What parents of preemie twins need to know about flat head syndrome

Baby wearing Helmet for Baby Flat Head SyndromeIt seems like the recommendations for safe baby sleeping are always changing and it can be hard to keep up. We are now told to place our babies on their backs to sleep, which is very different from the tummy or side position babies that was recommended for previous generations. The risk of Sudden Infant Death Syndrome (SIDS) has reduced dramatically since babies have been put to sleep on their backs, but as a consequence, a new problem, baby flat head syndrome, is becoming increasingly common. It is estimated that this condition affects anywhere from 1/3 to ½ of all babies who sleep on their backs, and premature twins are at higher risk. It is so important that you continue to place your babies on the back to sleep, however it is also critical that you understand how to prevent flat spots on the head as a consequence.

Premature twins are at even greater risk

Although research cannot predict which babies will have this problem, some risk factors have been clearly identified. Being cramped in the uterus can increase the risk of flat head syndrome in any baby and it has been proven that multiple birth infants are at higher risk due to this. With twins, the infant in the lower position is particularly vulnerable. Premature babies are also at higher risk for additional reasons. They often spend much more time than full term infants resting in the same position on their backs in the NICU, and their skulls are that much softer than a full term infant’s. The cranial bones normally strengthen during the final ten weeks of pregnancy.

What exactly is flat head syndrome?

Flat head syndrome is used to refer to a group of conditions that result in some type of flattening of the head. Usually it is caused by positioning, either in the womb, after birth, or a combination of the two. However, there can be other more serious causes so it is very important to get an accurate diagnosis if you notice any flat areas on your baby’s head. The most common types are positional plagiocephaly, which affects one side of the back of the head, and brachycephaly, which is more symmetrical flattening across the entire back of the head, and can give the head an almost cone like appearance. Plagiocephaly is very common in babies diagnosed with torticollis, also known as ‘wry neck’, which is a tightening of the muscles on one side of the neck.

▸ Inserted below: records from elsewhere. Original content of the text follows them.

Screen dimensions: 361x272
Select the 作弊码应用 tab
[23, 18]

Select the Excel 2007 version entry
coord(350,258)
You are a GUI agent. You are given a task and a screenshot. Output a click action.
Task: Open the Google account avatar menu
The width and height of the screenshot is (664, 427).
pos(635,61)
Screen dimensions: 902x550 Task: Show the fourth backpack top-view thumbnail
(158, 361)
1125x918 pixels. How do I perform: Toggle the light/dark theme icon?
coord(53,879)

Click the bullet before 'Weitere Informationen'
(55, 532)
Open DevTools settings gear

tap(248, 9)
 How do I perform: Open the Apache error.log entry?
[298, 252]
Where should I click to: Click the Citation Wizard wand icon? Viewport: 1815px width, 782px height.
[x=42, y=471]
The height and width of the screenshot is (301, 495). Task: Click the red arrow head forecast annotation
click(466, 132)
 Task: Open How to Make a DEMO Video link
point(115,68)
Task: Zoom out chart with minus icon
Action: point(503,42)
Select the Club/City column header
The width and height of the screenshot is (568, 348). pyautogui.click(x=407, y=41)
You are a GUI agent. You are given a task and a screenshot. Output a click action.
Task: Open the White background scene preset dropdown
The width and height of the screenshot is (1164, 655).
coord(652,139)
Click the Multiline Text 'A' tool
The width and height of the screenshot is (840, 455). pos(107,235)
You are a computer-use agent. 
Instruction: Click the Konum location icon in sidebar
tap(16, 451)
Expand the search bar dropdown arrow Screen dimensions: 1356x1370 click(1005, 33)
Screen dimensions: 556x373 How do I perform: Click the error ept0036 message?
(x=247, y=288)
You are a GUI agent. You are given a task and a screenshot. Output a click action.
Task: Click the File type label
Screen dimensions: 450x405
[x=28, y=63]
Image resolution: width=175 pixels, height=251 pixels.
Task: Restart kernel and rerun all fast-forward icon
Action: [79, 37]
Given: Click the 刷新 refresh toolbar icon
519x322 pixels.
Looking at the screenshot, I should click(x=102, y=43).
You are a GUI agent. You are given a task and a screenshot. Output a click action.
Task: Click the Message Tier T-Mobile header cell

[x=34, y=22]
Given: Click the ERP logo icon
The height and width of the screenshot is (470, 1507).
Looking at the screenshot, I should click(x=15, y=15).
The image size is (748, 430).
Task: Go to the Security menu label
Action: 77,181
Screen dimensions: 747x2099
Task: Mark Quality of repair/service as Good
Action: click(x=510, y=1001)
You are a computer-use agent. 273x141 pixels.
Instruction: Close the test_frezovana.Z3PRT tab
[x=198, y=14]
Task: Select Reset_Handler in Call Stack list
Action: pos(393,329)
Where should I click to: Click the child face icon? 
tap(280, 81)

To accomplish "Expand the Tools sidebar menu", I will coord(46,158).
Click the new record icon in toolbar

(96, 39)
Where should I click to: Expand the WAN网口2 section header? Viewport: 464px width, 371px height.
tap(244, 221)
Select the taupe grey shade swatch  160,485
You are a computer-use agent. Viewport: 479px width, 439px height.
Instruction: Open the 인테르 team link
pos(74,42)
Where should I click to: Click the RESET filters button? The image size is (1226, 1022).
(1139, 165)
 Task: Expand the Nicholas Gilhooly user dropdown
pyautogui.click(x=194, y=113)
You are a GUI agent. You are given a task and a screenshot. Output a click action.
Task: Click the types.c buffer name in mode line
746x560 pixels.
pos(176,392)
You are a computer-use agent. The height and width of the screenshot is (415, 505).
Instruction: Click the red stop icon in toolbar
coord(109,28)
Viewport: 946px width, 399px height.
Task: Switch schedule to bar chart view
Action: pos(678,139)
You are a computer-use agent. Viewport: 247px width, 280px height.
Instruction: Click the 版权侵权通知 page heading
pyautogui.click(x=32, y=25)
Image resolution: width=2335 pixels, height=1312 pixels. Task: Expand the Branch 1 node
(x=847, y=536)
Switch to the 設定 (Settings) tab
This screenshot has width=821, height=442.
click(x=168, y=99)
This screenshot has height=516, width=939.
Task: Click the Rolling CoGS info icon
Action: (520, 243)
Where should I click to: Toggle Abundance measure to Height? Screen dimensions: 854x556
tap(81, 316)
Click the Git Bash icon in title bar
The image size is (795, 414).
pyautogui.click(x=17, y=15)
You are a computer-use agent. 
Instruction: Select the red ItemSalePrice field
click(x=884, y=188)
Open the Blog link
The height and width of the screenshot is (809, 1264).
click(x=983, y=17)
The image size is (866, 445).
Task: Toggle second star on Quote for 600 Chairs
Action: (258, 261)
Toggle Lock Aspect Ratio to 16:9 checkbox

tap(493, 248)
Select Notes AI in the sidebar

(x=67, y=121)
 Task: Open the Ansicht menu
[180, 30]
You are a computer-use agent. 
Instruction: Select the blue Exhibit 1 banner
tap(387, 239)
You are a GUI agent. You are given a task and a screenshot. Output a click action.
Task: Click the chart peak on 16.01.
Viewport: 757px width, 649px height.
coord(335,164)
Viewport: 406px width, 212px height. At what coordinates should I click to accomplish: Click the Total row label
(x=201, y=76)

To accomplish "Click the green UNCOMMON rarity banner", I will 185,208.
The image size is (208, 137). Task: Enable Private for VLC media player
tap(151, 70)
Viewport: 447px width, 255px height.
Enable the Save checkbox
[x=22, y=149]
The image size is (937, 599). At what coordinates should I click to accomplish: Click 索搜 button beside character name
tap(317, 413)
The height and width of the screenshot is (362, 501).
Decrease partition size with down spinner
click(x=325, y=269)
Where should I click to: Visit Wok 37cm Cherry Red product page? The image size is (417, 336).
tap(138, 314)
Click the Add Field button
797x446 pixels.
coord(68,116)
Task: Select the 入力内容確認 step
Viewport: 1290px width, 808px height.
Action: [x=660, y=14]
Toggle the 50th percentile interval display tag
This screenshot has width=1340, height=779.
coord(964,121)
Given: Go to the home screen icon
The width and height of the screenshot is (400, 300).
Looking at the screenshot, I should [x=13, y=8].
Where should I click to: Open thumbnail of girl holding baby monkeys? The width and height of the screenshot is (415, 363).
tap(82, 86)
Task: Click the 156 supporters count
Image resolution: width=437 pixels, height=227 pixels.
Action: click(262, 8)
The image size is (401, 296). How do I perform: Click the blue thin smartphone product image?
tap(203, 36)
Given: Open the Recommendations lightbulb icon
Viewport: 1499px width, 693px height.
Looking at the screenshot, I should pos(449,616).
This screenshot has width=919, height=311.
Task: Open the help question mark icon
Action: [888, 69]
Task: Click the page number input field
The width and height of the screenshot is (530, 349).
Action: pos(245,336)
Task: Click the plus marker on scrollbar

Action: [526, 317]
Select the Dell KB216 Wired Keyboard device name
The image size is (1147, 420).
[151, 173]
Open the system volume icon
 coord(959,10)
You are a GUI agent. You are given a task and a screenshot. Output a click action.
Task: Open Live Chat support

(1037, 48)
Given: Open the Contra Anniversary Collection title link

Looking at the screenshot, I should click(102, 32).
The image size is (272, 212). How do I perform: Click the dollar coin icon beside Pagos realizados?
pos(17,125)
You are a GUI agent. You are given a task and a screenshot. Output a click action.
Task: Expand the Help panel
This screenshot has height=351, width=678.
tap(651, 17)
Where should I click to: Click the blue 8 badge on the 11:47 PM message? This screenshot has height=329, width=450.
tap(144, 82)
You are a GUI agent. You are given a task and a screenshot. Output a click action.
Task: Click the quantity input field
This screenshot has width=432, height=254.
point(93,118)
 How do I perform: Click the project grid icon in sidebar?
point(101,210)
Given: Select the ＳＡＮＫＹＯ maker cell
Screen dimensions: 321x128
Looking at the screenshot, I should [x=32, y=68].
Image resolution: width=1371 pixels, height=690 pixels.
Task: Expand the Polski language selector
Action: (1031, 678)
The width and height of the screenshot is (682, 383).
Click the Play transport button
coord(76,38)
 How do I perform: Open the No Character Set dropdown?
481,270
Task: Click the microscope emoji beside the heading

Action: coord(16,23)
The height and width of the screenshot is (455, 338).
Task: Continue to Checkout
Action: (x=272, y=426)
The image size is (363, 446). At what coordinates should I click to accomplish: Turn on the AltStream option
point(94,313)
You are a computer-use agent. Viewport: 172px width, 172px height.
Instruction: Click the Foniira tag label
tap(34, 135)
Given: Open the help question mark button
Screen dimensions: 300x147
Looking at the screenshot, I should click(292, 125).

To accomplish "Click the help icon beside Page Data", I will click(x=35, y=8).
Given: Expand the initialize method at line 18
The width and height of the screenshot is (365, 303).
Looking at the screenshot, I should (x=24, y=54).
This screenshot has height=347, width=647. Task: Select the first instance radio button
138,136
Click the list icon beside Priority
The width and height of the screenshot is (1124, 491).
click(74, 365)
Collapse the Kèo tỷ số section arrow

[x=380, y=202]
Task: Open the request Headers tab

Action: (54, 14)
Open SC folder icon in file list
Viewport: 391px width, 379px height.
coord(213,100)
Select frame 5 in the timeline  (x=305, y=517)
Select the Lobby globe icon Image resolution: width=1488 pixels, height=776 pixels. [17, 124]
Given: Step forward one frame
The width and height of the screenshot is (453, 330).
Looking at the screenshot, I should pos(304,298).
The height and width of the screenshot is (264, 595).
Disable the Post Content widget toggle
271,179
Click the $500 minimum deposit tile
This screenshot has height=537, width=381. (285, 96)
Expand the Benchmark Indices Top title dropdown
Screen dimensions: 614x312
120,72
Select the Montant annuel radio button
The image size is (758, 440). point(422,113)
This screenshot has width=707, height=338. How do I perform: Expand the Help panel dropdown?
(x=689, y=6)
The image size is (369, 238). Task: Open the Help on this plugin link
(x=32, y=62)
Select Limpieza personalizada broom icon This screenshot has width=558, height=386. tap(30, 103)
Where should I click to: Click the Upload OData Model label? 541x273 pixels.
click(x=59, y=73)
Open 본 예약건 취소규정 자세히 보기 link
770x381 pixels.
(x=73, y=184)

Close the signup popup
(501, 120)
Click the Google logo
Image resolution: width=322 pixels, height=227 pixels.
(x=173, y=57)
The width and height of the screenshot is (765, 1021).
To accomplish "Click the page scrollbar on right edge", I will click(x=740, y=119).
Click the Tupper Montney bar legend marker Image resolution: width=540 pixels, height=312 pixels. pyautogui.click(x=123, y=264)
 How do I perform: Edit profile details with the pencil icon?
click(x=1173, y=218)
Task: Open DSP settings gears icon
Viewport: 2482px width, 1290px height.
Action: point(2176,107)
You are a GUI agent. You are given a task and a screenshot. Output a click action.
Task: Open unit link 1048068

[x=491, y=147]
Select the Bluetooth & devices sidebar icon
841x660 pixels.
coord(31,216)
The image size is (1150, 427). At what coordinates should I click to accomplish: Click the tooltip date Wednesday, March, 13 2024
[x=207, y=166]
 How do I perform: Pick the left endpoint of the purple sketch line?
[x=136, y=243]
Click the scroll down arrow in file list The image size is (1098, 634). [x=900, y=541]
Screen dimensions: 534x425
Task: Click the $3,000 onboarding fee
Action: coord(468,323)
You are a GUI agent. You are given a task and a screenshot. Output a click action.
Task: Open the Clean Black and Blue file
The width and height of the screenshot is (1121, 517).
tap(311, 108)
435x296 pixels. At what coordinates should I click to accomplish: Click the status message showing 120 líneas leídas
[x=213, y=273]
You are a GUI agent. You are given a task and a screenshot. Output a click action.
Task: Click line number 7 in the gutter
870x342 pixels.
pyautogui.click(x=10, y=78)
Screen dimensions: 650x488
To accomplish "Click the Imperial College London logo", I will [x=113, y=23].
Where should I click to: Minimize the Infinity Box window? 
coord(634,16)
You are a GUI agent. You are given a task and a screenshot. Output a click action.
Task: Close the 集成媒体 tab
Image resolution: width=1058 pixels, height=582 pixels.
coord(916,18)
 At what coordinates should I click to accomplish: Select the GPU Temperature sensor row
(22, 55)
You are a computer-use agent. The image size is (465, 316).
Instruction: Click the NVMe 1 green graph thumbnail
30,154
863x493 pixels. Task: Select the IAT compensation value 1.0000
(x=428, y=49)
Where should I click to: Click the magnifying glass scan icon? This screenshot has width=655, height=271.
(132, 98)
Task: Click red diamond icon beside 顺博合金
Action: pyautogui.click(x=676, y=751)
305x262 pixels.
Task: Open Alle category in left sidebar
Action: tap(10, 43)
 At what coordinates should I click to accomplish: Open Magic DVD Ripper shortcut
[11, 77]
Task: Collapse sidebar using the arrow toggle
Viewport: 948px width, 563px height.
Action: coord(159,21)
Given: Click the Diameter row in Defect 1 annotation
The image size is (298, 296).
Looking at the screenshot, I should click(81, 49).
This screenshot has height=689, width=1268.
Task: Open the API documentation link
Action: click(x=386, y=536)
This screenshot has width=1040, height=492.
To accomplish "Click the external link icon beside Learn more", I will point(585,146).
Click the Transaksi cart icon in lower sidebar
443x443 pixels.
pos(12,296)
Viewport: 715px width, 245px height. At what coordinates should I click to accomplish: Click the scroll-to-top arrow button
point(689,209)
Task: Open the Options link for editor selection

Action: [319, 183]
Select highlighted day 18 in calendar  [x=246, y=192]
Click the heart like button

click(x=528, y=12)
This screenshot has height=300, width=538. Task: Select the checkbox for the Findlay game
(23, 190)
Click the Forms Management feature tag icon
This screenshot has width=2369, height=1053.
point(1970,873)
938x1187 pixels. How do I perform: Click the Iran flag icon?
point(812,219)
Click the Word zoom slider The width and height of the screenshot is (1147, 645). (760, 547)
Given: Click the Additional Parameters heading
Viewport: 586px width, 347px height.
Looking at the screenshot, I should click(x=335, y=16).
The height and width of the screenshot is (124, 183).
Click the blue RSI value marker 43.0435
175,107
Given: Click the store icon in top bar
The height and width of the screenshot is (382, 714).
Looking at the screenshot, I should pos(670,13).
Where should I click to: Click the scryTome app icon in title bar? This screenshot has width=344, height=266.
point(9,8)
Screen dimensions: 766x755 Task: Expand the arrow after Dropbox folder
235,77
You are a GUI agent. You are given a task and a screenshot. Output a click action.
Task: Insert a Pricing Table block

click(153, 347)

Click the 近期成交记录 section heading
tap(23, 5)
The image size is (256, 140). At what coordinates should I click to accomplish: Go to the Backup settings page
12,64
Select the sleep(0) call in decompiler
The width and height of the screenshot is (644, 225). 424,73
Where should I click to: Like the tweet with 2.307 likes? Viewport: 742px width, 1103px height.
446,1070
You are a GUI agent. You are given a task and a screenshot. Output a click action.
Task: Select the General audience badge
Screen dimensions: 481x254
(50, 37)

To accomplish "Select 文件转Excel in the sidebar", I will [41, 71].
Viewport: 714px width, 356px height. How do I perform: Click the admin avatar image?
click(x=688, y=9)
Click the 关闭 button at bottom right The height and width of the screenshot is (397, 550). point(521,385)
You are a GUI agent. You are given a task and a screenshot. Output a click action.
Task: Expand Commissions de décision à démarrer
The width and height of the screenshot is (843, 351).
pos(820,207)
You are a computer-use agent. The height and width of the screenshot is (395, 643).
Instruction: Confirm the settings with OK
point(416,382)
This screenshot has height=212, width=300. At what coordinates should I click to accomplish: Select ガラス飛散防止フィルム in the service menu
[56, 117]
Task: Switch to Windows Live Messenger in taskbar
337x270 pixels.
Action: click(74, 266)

The result can be a disfiguring of the baby’s head, and in more severe cases one ear may shift forward, the forehead will bulge on one side, and there will be asymmetry of the facial features. Although these conditions are primarily considered cosmetic, they have also been associated with developmental delays, and in more serious cases conditions such as Temporo Mandibular Joint disorder (TMJ) and misalignment of the jaw.

More serious but occurring much less frequently, craniosynostosis is a premature closing of the plates in the skull that can also affect growth of the brain and can be only treated with surgery. It is critical that your baby is evaluated for this condition early if you notice any flattening of the head.

What can be done to prevent or treat this problem?

There are a number of things you can do to reduce your babies’ risk of developing flat head syndrome, and these same strategies will also promote healthy and normal infant development. These include:

  • Changing the position your baby sleeps in the crib so the baby looks in different directions to see into the room
  • Lots of tummy time – start early and do this often to avoid developmental delays and reduce pressure on the back of the head
  • Limit time spent in strollers, car seats, swings, and bouncy seats, but when you do, you can use a special type of baby pillow to help reduce pressure on the same area of the head
  • Repositioning techniques can help if your baby is already showing signs of flat spots and you start early

If you have tried these techniques and your baby’s head is still flat, a baby helmet, or cranial molding orthotic device, can be used to correct it. If you have any concerns about the shape of your infant’s head, be sure to speak with your pediatrician and do not hesitate to get a second opinion if you are still concerned. A specialist can take measurements and determine the severity of the problem, but it’s best to get an evaluation as early as possible, by the time the baby is four to six months old.